Branagh scoops despair from nowhere and flits with lightning speed between disgust and a raggedy self-possession. His breakdown in Act 3, a slow silent crumpling, is very moving and his outbursts of violence and callousness shock in their intensity.
Priding himself on his honesty at every turn, Tom Hiddleston’s Dr Lvov, faces Ivanov with the truths that others choose to ignore, but in the earnestness of his self-righteous crusade, he fails to see beyond the cruelty and self-absorption. There’s an ambiguity of sympathy between these two men, stood on separate sides of a moral divide, which Grandage captures perfectly.
As Ivanov’s dying wife Anna Petrovna, Gina McKee has a scrawny beauty and, if there’s a one-notedness about her early scenes, the pale frailty of her final appearance is thoroughly haunting. As the other woman in his life, Andrea Riseborough’s Sasha is a twitchy slip of a girl but it’s a surprisingly mature and convincing performance from this young actress.

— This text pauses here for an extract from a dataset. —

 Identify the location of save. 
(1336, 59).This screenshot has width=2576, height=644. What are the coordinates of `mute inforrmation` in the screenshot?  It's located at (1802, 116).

There’s strong support from a large cast, with Lorcan Cranitch’s oafish Borkin, Sylvestra Le Touzel’s grimly comic Zinaida and Malcolm Sinclair’s impoverished and washed-up Count Shabelsky all standing out. Kevin R McNally is particularly fine as the fatherly ditherer Lebedev, pulled in all directions from a desire to please everyone.
Designer Christopher Oram has produced atmospheric sets which draw inwards, like Ivanov’s declining mental faculties, only to re-open into brief light before a devastating denouement.
With wit seeping from the grimy floorboards, not to mention one or two downright knockabout sequences, the sure-fire touch and effortless urbanity of Tom Stoppard’s new version fully justifies Chekov’s description of his own plays as comedies. The high jinks, more overt than anything in the later plays, are balanced by a heart-wrenching portrait of a man at his lowest ebb.
There is some immaturity in the writing, tempered by Stoppard’s ever-present guiding hand, with a reliance on soliloquy, which the actors seem to play directly to the audience. It’s a technique Chekov was soon to drop. Theme-wise, though, he need never have written another play. He may have gone on to evolve the world of ennui into more eloquent and poetic expositions but all the essential Chekovian emotional states were there at this early stage.
As the first of a series of classics to be followed by Twelfth Night, Madame de Sade and Hamlet during the coming months – Ivanov has got the Donmar’s West End season off to a flying start.